Zusammenfassung der Projektergebnisse

In summary, we successfully measured element-specifically the dynamic magnetic properties of individual magnetic micro- and nano-ensembles showcasing complex magnetic environments utilizing the novel experimental approach of STXM-FMR, jointly developed by the applicants and the beamline staff of the Stanford Synchrotron Radiation Laboratory (SSRL). Combined with a newly developed pixelwise sinosoidal fit analysis of the STXM-FMR datasets, inhomogeneities in the excitation (amplitude and phase) of the magnetization could be revealed and analyzed in great detail.

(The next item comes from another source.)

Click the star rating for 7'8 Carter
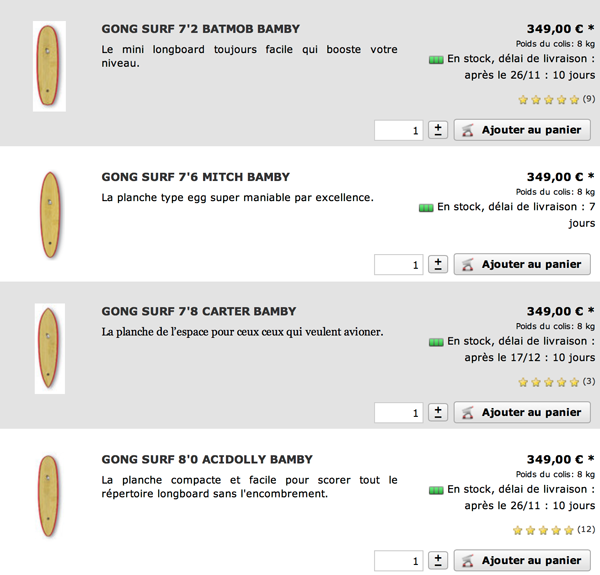The image size is (600, 575). click(x=548, y=382)
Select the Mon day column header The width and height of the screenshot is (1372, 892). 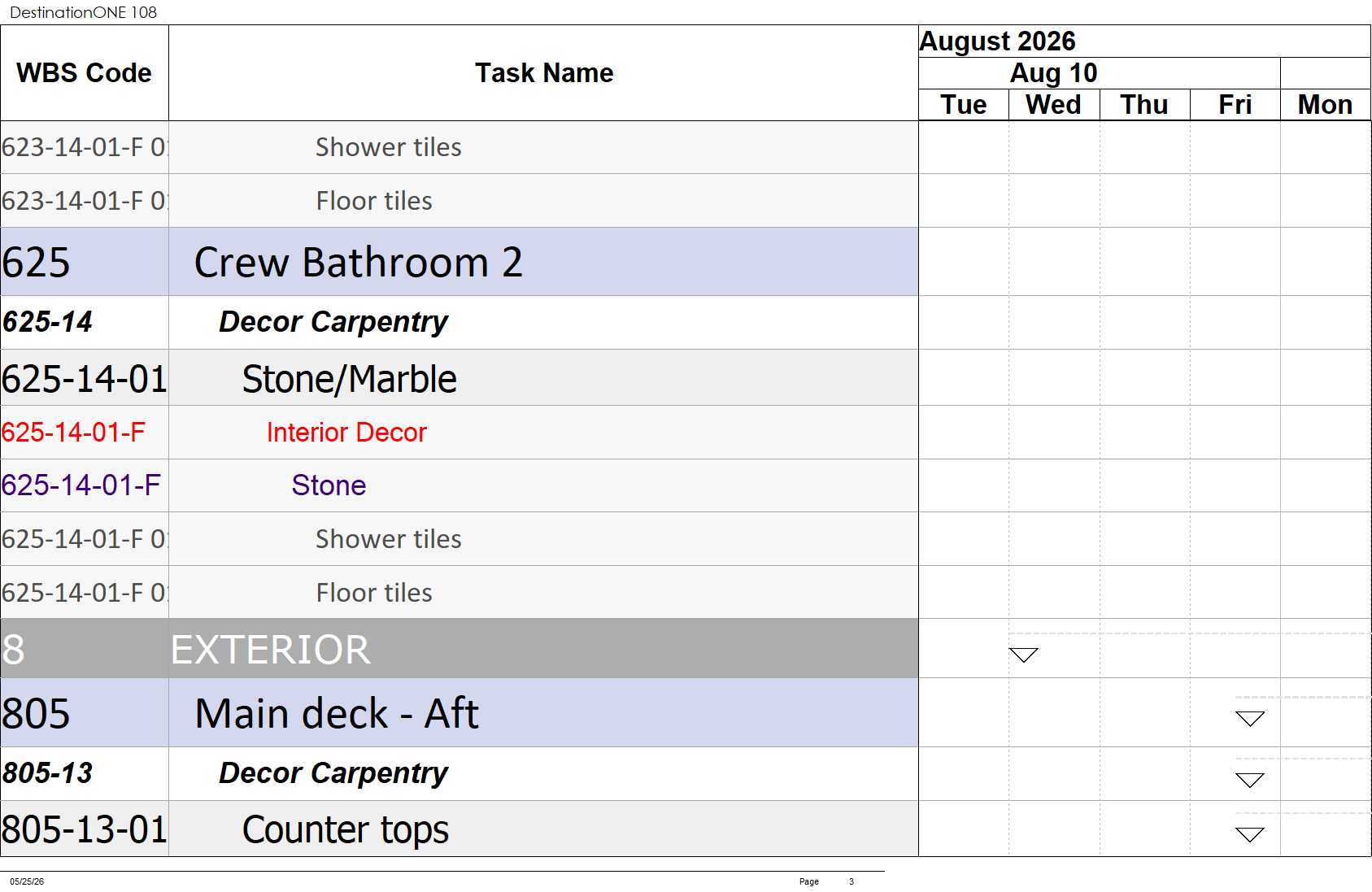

Our STXM-FMR measurements allowed to visualize edge resonance modes, excited due to additional resonance conditions caused by stray fields, overlapping the expected standing spin wave modes inside of the confined structure of Permalloy stripes. Dynamic magnetic coupling was element-specifically visualized in a microstructured bilayer sample consisting of a Py disc with a Co stripe on top revealing an exchanged coupled mode in addition to the expected two main ferromagnetic resonances, typically explained in the scope of in-phase and out-of-phase optical or acoustical modes. The concept of biomagnonic computing was illustrated by our joint investigations of the tailorability of magnonic dispersion by differently shaped magnetite nanoparticle chains inside magnetotactic bacteria. As a proof of this concept, the first spatially resolved dynamic measurement of a resonant response of a magnetite nanoparticle chain inside a magnetotactic bacterium magnetospirillum magnetotacticum was recorded, revealing a resonant response inhomogeneous in amplitude with uniform phase distribution.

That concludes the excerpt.